Multinational efforts are underway to meet this challenge. Indonesia, Malaysia, and the Philippines are deepening cooperation to fight regional piracy and related kidnapping for ransom in the Sulu Sea.
Cooperative efforts in this vast and largely ungoverned maritime area connecting these three great nations and their thousands of islands will help deny these terrorists maneuver space, recruits, and revenue streams. This partnership, along with the Armed Forces of the Philippines’ renewed offensive against the group, is another step in the right direction.
Cooperation between Singapore and Indonesia is yet another high point. Because of the coordination between these two nations, a plot by a terrorist cell with links to ISIS to conduct an attack in Singapore was broken up by Indonesian security forces.
What I hope these examples highlight is the value of cooperative, inclusive approaches are to all affected nations in addressing some of the most pressing regional challenges.
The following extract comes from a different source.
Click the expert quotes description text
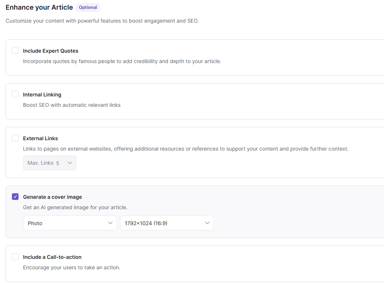The height and width of the screenshot is (283, 384). tap(122, 61)
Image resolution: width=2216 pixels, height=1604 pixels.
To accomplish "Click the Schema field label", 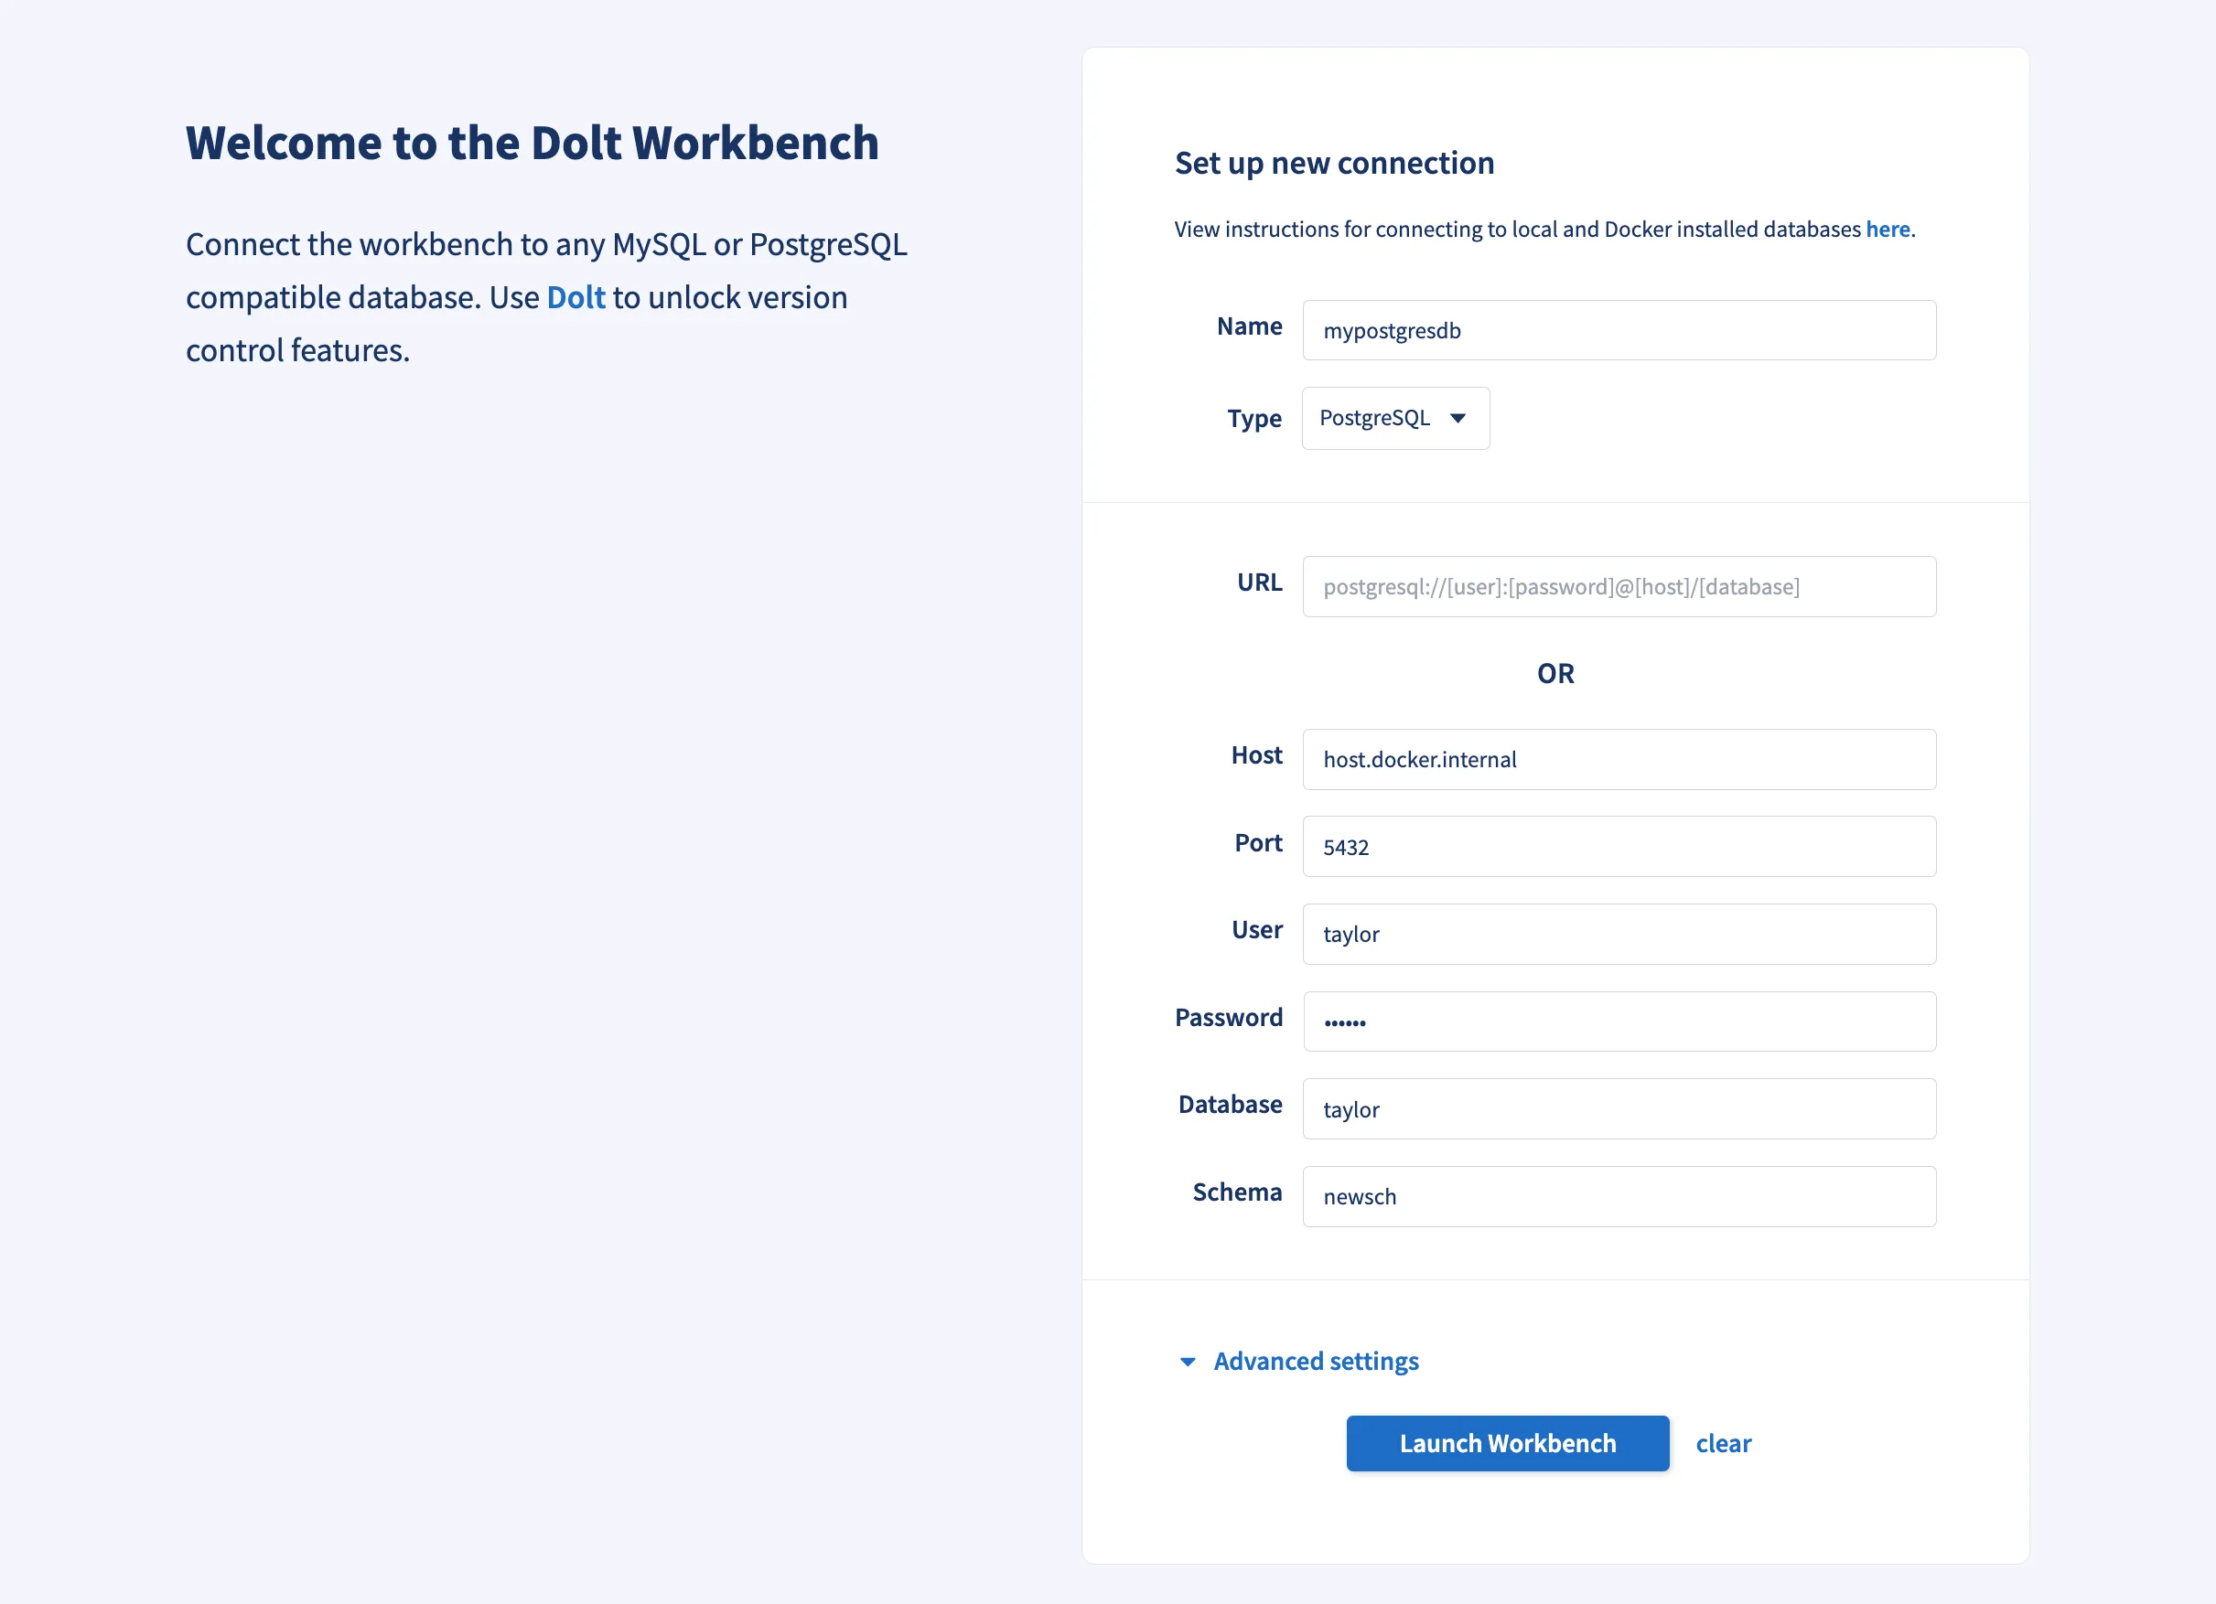I will coord(1236,1193).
Joint patrols, inclusive military exercises, and sustained engagement enhances our ability to work together to combat maritime piracy, protect trade and shipping routes, deter terrorists, and provide humanitarian assistance during natural disasters. The United States will continue to look for ways that we can cooperate in these areas.
That is a message that resonates to all of us tasked with providing the security upon which continued stability and expanding prosperity depend.